The new housing projects include:

  1. 7141 Woodbine Ave. — 216 low-income units, with 10 homeless units for City referral.
  2. 440 Arden Way — 124 units; includes extremely-low to low-income units, with 21 homeless units.
  3. 805 R St. — 242 units; includes extremely-low to low-income units, with 15 homeless units.
  4. 4501 9th Ave. — 67 units; includes extremely-low to low-income senior units, with 35 homeless units.
  5. 3400 Stockton Blvd. — 230 mixed-income units.
  6. Various Vacant Oak Park Lots –10 very low and low-income units.

The City will be partnering with affordable housing developers CADA, Mutual Housing, BRIDGE housing and Eden Housing, private developers Fulcrum Properties, Urban Elements, and College Town International and local partners Sacramento Housing and Redevelopment Agency, Paratransit, and Habitat for Humanity to complete the projects.

These projects will also have a team of service provider partners, including Lutheran Social Services, Waking the Village, the Sacramento LGBT Center, Resources for Independent Living, City Year, and others.

The new units are expected to open in late 2023 through the end of 2024.

Approximately 2,000 affordable units of very low and low-income housing are currently planned or under construction in Sacramento. With this approval, the total is just under 3,000 units.

The City of Sacramento in February became the first jurisdiction in California to earn the state Prohousing Designation — a distinction that will give it added points when competing for affordable housing, transportation and infrastructure dollars.

An ‘evolution’

City leaders called the shift of funding to affordable housing the logical progression of the Comprehensive Siting Plan, which largely focused on temporary shelter.

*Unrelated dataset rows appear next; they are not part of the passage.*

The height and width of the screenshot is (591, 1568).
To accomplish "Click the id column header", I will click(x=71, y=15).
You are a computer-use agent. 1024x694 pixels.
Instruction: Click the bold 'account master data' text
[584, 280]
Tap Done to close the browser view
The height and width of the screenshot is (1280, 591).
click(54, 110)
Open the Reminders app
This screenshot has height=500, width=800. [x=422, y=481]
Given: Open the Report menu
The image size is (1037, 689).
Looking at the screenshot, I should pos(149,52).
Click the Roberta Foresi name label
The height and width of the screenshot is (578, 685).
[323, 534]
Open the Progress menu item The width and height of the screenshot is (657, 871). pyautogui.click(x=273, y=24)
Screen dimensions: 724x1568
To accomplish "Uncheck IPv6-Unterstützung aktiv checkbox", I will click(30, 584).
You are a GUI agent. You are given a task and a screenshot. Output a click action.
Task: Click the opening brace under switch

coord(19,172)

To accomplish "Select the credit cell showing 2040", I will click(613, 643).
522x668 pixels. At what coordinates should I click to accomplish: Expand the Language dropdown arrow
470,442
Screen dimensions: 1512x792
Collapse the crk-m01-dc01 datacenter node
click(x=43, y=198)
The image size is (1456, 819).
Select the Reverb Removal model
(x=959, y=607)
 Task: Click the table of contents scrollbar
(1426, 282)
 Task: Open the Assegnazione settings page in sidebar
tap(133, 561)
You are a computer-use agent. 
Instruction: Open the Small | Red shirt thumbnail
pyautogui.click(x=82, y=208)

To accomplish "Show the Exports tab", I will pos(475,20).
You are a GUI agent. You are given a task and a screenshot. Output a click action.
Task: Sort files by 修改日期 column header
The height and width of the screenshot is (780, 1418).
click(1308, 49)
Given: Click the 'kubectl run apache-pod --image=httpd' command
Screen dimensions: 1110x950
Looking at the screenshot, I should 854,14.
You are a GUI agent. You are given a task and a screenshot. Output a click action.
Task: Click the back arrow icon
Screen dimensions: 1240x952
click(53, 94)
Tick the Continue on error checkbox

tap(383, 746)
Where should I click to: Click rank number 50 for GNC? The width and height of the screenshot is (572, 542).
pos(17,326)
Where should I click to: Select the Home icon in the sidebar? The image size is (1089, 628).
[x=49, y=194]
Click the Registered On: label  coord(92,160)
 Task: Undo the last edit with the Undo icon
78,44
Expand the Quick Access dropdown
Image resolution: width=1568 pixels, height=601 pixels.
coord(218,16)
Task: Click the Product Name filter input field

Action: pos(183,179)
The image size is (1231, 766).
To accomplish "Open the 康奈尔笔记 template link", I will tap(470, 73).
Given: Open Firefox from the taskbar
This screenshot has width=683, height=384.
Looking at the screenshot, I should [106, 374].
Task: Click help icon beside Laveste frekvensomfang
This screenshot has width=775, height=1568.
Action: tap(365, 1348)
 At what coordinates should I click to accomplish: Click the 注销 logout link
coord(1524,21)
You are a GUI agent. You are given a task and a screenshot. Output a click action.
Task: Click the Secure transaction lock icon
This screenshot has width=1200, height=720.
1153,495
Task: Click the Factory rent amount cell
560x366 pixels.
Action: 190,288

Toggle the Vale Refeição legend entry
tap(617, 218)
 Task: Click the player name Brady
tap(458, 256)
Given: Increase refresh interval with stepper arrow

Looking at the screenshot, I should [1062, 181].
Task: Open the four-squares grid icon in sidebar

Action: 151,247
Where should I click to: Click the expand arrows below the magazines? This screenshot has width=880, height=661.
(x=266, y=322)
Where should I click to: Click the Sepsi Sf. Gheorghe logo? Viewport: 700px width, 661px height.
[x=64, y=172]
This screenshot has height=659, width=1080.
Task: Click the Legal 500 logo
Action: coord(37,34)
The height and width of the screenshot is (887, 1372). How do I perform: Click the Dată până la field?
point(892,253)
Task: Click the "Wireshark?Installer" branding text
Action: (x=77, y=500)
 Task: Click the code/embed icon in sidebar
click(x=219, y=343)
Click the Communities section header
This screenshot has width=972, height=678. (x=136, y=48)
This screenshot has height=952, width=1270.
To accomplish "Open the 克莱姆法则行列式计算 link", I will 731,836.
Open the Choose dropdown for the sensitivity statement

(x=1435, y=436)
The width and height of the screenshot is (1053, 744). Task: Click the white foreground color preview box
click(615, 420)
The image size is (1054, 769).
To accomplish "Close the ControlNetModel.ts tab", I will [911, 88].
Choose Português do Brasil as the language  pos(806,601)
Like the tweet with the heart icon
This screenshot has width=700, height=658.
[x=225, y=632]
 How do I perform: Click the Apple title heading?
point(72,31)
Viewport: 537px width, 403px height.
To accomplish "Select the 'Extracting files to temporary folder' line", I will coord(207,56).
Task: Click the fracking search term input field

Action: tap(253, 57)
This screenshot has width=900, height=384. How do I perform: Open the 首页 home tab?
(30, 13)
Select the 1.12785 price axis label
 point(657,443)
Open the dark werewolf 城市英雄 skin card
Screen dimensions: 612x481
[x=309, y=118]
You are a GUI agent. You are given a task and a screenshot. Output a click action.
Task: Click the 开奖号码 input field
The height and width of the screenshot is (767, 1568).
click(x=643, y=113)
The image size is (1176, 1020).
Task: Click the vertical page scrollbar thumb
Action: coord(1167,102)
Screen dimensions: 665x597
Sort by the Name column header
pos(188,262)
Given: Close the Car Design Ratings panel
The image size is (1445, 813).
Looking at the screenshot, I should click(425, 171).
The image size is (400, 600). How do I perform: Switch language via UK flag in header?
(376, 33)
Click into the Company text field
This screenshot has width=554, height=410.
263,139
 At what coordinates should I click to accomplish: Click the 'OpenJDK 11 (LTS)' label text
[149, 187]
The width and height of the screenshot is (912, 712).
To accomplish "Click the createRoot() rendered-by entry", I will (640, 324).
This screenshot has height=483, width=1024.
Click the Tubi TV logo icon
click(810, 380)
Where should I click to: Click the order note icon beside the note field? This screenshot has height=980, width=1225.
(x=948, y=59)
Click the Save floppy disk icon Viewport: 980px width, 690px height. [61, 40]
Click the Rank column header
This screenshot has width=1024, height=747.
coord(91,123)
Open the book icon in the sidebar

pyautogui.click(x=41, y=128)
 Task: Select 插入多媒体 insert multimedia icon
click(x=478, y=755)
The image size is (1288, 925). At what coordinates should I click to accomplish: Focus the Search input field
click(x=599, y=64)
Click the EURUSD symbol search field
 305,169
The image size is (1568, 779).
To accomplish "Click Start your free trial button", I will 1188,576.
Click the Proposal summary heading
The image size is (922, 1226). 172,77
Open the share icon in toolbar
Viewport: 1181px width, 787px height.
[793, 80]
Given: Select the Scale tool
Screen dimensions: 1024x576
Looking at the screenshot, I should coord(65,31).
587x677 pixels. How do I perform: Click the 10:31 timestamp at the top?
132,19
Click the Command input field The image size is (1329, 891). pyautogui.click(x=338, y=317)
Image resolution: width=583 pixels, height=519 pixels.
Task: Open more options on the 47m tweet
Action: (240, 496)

While some projects from the Comprehensive Siting Plan has been completed or remain in progress — such as the expansion of the North 5th Street Shelter, the homeless hospice site Joshua’s House and the 100-unit Meadowview Village — others sites were determined to be infeasible, unavailable or cost prohibitive.

“This is an evolution of the siting plan,” said Councilmember Katie Valenzuela. “Shelter is not the solution. Housing is the solution. In the end, giving people permanent places to be is the solution.”

The City has increased its supply of emergency shelter beds from less than 100 five years ago to more than 1,100 beds and safe spaces. The new affordable housing will help provide more people places to go when they are ready to exit emergency services. officials said.